_Kutipan Halaman_:
Dalam pertemuan itu juga muncul sebuah
isyarat yang luar biasa, ketika Syekh Nadzim Haqqani, dalam bahasa
Inggris, berkata, “Sesungguhnya kami tidaklah memerlukan penerjemah.
Sebab apa yang saya kemukakan sesungguhnya sudah dimengerti oleh Abah
Anom, karena sebelumnya kami sudah berkomunikasi secara spiritual.
Biarpun Abah tertunduk seperti itu sebenarnya beliau tidak tidur, tapi
dapat mendengarkan dengan baik.”
Pesantren Inabah Bagi masyarakat awam, Pesantren Suryalaya sangat dikenal sebagai “markas” penyembuhan para pecandu narkoba dan penyakit psikis dengan metode Islamic Hydrotherapy, yang formulanya dirancang oleh Abah Anom. Metode ini menggabungkan konsep cold turkey system yang “diislamkan” melalui mandi tobat, serangkaian salat, dilengkapi berbagai zikir menurut ajaran tarekat Qadiriyah wa Naqsyabandiyah. Program yang semula diniatkan untuk membantu program pemerintah pada 1971 itu berlanjut terus, dan dilembagakan dalam belasan pesantren remaja Inabah.
Abah Anom sejak muda sudah zuhud, di
antaranya pantang makan daging dan selalu minum air putih. Ia putra
kelima K.H. Abdullah Mubarak bin Nur Muhammad alias Abah Sepuh dari
istri kedua, Hj. Juhriyah. Ia memang disiapkan oleh ayahandanya untuk
meneruskan kepemimpinan di Suryalaya. Selepas pendidikan dasar di
sekolah dan pesantren Suryalaya pada 1930 Abah Anom mulai mengembara
untuk menuntut ilmu.
Diawali dengan mengaji ilmu fikih di
Pesantren Cicariang, Cianjur, kemudian belajar ilmu alat (ilmu bahasa)
dan balagah di Pesantren Jambudwipa, juga di Cianjur, selama dua tahun.
Kemudian ia mengaji kepada Ajengan Syatibi di Gentur, masih di Cianjur,
dan Ajengan Aceng Mumu di Pesantren Cireungas, Sukabumi, yang terkenal
dengan penguasaan ilmu hikmahnya. Belakangan ia memperdalam ilmu silat
dan hikmah di Pesantren Citengah, Panjalu, Cianjur, yang diasuh oleh
Ajengan Junaidi.
Kematangan ilmu Abah Anom di usia 19
tahun diuji dengan kepercayaan yang diberikan oleh Abah Sepuh untuk
membantu mengasuh Pesantren Suryalaya sampai ayahandanya itu wafat pada
1956 dalam usia 120 tahun. Dua tahun sebelum wafat, Abah Sepuh
mengangkat Abah Anom menjadi wakil talkin, kemudian menjadi mursyid
penuh tarekat Qadiriyah wa Naqsyabandiyah, sekaligus pengasuh pesantren.

_Data yang Diberikan_:

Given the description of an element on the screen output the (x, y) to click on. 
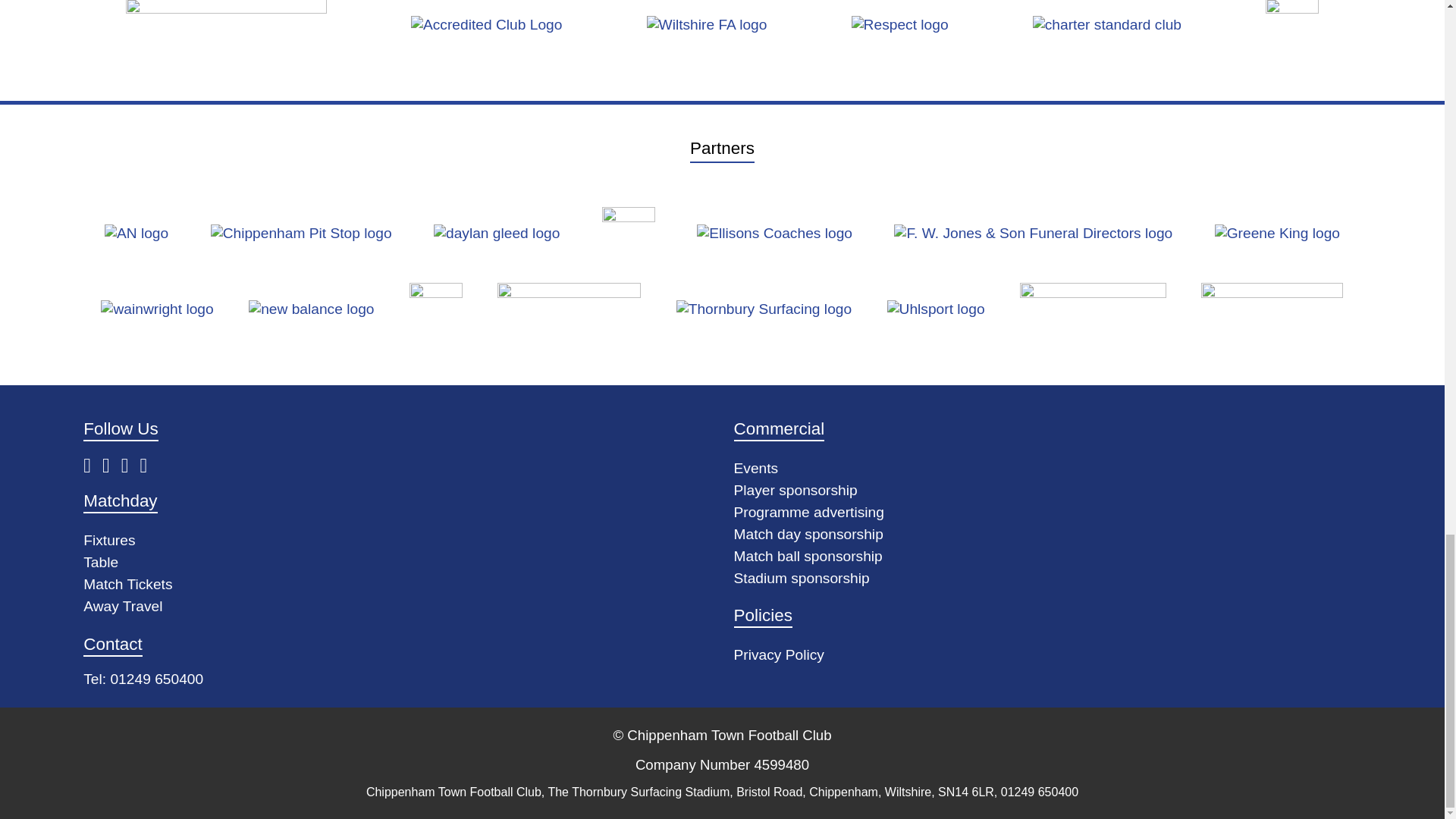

_Soal Latihan_:
1. Jawablah pertanyaan berikut berdasarkan teks tentang Abah Anom.
(a) Siapa nama ibu Abah Anom?
(b) Di pesantren mana Abah Anom belajar ilmu alat dan balagah, dan berapa lama?
(c) Pada tahun berapa Abah Sepuh wafat, dan pada usia berapa?
2. Tentukan apakah setiap pernyataan berikut sesuai dengan teks tentang Abah Anom. Jawab ya atau tidak, lalu kutip kata-kata teks yang menjadi penentunya.
(a) Formula metode Islamic Hydrotherapy dirancang oleh Abah Anom.
(b) Abah Anom mulai mengembara untuk menuntut ilmu pada 1940.
(c) Syekh Nadzim Haqqani berbicara dalam bahasa Arab.
Baris-baris data di atas tidak berhubungan dengan teks tentang Abah Anom.

_Jawaban Tiap Soal_:
1.
(a) Hj. Juhriyah.
(b) Di Pesantren Jambudwipa, Cianjur, selama dua tahun.
(c) Pada 1956, dalam usia 120 tahun.

2.
(a) Ya: "yang formulanya dirancang oleh Abah Anom".
(b) Tidak: "pada 1930 Abah Anom mulai mengembara".
(c) Tidak: "dalam bahasa Inggris, berkata".